Паром плыл, опережая рассвет.
Шлепал большими колесами по воде, обходил мели и острые, на мгновение показывающиеся из волн камни. Хрюли, недовольные тем, что их разбудили раньше времени и выгнали на холод из теплого хлева, сердито сопели и неохотно перебирали лапами в беговом круге, благодаря которому вращались водяные колеса. Иногда один или другой зверь тяжело вздыхал, почти как человек, уставший от жизни, и тогда на них покрикивала паромщица.
Тэо смог наконец-то заснуть. Он забылся на весь день и часть ночи, до тех пор пока они не пристали к берегу. Иглы Шерон сделали свое дело, прогнали кошмары. Акробат воспользовался подвернувшейся возможностью отдохнуть и грезил на палубе корабля, завернувшись в теплое серо-коричневое шерстяное одеяло, которое добыла для него указывающая на одной из остановок.
Сейчас он сидел не шевелясь, глядя на только-только появившееся, бледное холодное солнце. Лавиани, как обычно, торчала на носу и, судя по ее виду, пребывала в мрачной меланхолии. Шерон все еще спала, накрывшись алым плащом и положив под щеку ладошку. Пружина осторожно накрыл ее своим одеялом, отошел в сторону. Они были единственными пассажирами на борту.
Паромщица, ее звали Скела, совсем еще молодая девушка с двумя коротенькими косичками и треугольным личиком, на котором выделялись большущие светло-серые глаза, стояла у штурвала и отдавала приказы двум помощникам, присматривающим за хрюлями.
Утро выдалось очень холодным и туманным. Поначалу тот полз над удивительно спокойной водой фьорда, скользя над ней, словно конькобежец по льду, затем внезапно встал на дыбы, как дикий конь из просторных степей Лоскутного королевства.
Лоснящиеся хрюли в беговом круге, слушаясь команд, пошли медленнее, скорость упала. Помощник забрался на нос и выпустил в небо ручного альбатроса. Дымчатая птица распахнула огромные крылья и растворилась в молоке. Спустя минуту раздался ее крик справа, и девушка тут же крутанула штурвал в ту сторону.
Теперь они двигались, полагаясь лишь на дрессированную птицу, обходя невидимые в тумане скалы и опасные мели.
Через час проснулась Шерон, вымученно улыбнулась акробату, ежась от утренней свежести. Ее окликнула паромщица:
— Выпейте кипятка, госпожа! — Лицо у нее было задорное и смешливое. Было видно, что девчонка обожает свою работу.
Указывающей налили кружку горячей воды, бросили туда сухой малины, положили немного меда, и, грея о нее руки, та с удовольствием пила быстро остывающий напиток.
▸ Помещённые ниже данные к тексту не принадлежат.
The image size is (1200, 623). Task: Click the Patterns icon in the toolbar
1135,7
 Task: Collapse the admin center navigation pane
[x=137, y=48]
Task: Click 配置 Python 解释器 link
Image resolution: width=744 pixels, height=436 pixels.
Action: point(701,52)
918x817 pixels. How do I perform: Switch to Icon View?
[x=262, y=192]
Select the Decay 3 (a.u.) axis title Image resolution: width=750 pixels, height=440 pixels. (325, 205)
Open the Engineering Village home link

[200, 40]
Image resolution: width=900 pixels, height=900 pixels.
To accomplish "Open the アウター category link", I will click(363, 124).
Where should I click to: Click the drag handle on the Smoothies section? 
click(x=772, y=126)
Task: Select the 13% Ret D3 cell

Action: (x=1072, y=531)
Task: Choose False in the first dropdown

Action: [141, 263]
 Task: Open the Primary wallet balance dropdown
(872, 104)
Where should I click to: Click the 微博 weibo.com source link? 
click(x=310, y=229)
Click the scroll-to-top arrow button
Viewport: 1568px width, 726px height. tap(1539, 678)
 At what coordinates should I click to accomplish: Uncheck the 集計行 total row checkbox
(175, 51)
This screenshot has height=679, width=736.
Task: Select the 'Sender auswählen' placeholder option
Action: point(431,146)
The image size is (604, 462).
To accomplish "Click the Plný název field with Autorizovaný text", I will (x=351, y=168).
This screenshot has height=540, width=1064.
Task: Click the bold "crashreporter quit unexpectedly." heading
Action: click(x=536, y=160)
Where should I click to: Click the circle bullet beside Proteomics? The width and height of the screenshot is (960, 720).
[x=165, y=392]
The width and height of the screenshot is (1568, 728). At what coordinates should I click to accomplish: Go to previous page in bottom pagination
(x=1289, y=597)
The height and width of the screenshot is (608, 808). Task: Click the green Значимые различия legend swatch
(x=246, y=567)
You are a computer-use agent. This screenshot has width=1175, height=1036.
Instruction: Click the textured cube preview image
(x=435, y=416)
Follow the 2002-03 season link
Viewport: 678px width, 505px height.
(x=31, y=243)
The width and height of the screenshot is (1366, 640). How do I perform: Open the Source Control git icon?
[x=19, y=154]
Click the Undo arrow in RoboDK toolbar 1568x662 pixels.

Тэо также получил свою порцию, а Лавиани отказалась, отрицательно мотнув головой.
Она предпочитала помалкивать и на все расспросы указывающей о шаутте отвечала односложно, а затем и вовсе сказала, что не на допросе и, если ту что-то интересует, пусть пристает к акробату.
Туман начал подниматься и менее чем за полчаса превратился в низкие, капризные облака, грозящие в любой момент прорваться дождем. День сразу же стал серым и унылым, таким же, как и десятки других его осенних братьев.
— О чем думаешь? — спросил Тэо у Шерон, когда та стояла, опираясь на перила, и смотрела в воду.
— О юге. Ты много путешествуешь, Тэо?
— Приходится. Цирк — это дорога.
— Когда я была маленькой девочкой, то мечтала повидать мир. Яркий и цветущий. О нем так много писали в книгах, что мне давал отец. И я решила, что когда вырасту, то отправлюсь в путешествие.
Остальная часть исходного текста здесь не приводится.